Program, insanı beden ve ruh diye bölse de, onları manevi temelde bütünleştirmekte, bu nedenle genel yaklaşımın holistik/bütünlükçü olduğunu düşündürmektedir. Bu holitik/bütüncül yaklaşım, bazen özcü, bazen de inşacı bir perspektifle sunulmaktadır. Programda, holistik/bütünlükçü yaklaşım nedeniyle olsa gerek, ilk ve orta çağlarda olduğu gibi varlık, bilgi ve değer iç içe örülmüştür. Program, sık sık insana vurgu yapsa da, varlık, bilgi ve değeri insan odaklı ele alan modern, seküler bakıştan ısrarla kaçınmaktadır. Programda, varlık farklı disiplinler aracılığıyla parçalı bir biçimde ortaya konmakta, varlığın ortaya çıkışı ve canlılığın evrimiyle ilgili bütünleştirici ve açıklayıcı bilimsel teoriler genelde görmezden gelinmektedir. Bu yüzden evrim sözcüğünün programda ilineksel bir biçimde birkaç kez karşımıza çıktığı gözlenmektedir. Genelde coğrafya derslerinde ele alınan jeolojik evrim de görmezden gelinmektedir. Benzer bir biçimde fizik programında, bütüncül astrofizik teorilere genelde yer verilmemektedir. Öyle anlaşılıyor ki, program yapıcısı, bilimsel açıdan varlığı parçalamakta, bütünleştirme işini din ve dinsel içerikli derslere bırakmaktadır. Program tümel olarak irdelendiğinde, varlığa bakışta, dinsel bir özcülüğün egemen olduğunu söylemek olasıdır. Evren din dersleri aracılığıyla, yaratıcı-yaratılan ikiliğiyle ele alınmakta, tıpkı Aristotelescilikte ve klasik İslam düşüncesinde olduğu gibi, varlığın ereksel açıklaması ve türlerin değişmezliği esas alınmakta, sadece spesifik tür içi değişime yer verilmektedir. Bu açıkçası program yapıcısının türleşmeyi görmezden geldiğini göstermektedir. Program yapıcısı, öyle görünüyor ki, evrenin ve canlılığın oluşumunu din derslerindeki yaratma yaklaşımına havale etmektedir. Programın odağına, böylelikle, ontolojik olarak, yaratıcı-yaratılan ikiliği oturtulmuş olmakta, varlıkta bütünlük Tanrı’da aranmaktadır. Ayrıca tanrısal bütüncülük, insanın anlam arayışına bir yanıt olarak sunulmaktadır. Program yapıcısına göre, bilimsel temelde bir anlam dünyası kurmak olanaksızdır.

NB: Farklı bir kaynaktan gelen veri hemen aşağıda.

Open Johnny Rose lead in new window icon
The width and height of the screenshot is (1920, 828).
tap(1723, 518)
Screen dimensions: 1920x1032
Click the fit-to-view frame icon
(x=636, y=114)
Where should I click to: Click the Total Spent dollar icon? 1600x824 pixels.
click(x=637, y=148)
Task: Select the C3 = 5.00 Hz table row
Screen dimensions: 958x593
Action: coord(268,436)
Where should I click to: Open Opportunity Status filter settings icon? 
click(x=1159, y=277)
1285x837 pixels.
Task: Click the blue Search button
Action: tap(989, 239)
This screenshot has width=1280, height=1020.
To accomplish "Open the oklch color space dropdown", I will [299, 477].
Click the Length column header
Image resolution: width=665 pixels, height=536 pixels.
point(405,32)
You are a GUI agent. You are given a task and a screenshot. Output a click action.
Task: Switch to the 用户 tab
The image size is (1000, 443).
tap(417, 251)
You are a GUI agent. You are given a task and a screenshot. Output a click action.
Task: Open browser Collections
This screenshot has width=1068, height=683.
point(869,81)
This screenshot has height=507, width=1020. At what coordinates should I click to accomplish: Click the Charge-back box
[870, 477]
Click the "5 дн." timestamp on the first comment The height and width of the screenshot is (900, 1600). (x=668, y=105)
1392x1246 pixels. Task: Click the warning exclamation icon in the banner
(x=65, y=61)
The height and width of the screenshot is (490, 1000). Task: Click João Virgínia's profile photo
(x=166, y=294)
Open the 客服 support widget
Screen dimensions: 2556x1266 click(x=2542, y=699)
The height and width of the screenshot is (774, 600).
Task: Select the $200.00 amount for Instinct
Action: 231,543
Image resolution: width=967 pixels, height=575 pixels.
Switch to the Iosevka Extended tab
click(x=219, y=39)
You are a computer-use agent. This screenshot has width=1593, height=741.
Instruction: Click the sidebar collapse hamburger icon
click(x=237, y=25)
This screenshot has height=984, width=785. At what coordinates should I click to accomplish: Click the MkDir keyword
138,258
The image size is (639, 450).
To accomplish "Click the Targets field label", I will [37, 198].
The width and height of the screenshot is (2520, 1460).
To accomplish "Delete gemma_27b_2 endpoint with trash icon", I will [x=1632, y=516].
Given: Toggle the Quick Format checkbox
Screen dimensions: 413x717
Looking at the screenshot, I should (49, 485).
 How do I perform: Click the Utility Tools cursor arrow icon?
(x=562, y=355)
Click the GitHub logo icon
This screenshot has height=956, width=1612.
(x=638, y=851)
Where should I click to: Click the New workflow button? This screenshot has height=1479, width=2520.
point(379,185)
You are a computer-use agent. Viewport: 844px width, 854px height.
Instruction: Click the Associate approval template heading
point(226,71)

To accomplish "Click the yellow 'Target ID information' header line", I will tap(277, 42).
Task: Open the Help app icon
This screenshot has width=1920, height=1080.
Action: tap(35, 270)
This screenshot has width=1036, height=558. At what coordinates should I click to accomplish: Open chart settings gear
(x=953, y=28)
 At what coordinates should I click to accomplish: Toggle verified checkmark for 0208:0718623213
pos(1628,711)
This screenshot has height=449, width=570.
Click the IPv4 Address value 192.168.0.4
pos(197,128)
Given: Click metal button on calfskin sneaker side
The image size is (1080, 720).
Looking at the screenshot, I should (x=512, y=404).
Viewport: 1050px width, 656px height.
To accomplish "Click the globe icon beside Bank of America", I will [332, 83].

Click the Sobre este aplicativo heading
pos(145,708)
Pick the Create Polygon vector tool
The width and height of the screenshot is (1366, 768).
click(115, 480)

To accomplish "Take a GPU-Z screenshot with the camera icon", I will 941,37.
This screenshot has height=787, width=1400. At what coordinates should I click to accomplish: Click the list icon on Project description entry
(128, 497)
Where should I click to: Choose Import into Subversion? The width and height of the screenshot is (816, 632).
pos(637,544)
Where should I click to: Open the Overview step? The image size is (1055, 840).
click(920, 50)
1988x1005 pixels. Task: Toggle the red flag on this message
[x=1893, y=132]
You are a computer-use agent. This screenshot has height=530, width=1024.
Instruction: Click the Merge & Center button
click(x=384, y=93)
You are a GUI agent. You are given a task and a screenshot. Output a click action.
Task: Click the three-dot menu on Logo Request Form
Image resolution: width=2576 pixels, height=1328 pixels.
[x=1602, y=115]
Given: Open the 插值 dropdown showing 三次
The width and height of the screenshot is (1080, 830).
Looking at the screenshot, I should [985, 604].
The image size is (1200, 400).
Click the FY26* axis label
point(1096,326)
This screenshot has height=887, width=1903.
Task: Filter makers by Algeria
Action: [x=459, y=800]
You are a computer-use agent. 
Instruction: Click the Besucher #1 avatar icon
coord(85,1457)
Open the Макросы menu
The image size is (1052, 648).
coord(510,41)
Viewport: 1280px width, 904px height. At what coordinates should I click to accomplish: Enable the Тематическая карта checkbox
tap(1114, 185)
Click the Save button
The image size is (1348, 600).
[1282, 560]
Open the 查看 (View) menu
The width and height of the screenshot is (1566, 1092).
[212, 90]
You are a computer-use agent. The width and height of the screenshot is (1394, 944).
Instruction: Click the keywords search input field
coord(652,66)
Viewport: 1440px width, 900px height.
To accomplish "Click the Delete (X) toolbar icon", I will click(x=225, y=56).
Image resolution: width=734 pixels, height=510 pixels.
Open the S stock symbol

Programın bilgiye yaklaşımında sıklıkla, merak, eleştiri, sorgulama, üst düzey düşünsel ve kavramsal becerilerden söz edilse de, bilgi sanki kesin ve değişmezmiş gibi sunulmaktadır. Bu açıdan, bilgiye bakışta da özcülüğün egemen olduğu söylenebilir. Bilginin kesinliğini ve değişmezliğini imleyen bir yaklaşım içerisinde, eleştiri, sorgulama, yeni bilgi üretme gibi hususlardan söz edilemeyeceği açıktır. Öte yandan, bilim tarihi, bilimsel bilginin zaman içinde değiştiği ve evrildiğini göstermektedir. Sanırım program yapıcısının kafasının gerisinde beşeri bilgiyi vahiy, ilham ve sezgiyle ilişkilendiren, statik dinselleşmiş bir bilgi anlayışı vardır. Bu yüzden denilebilir ki, program yapıcısı, bilim ve bilgiden değil, daha çok ilimden ve ilimcilikten söz etmektedir. Buna koşut bir biçimde, program yapıcısı, anakronik okumalarla, bilim ve bilgi anlayışında İslami öncüleri ön plana çıkarmaya çalışmaktadır.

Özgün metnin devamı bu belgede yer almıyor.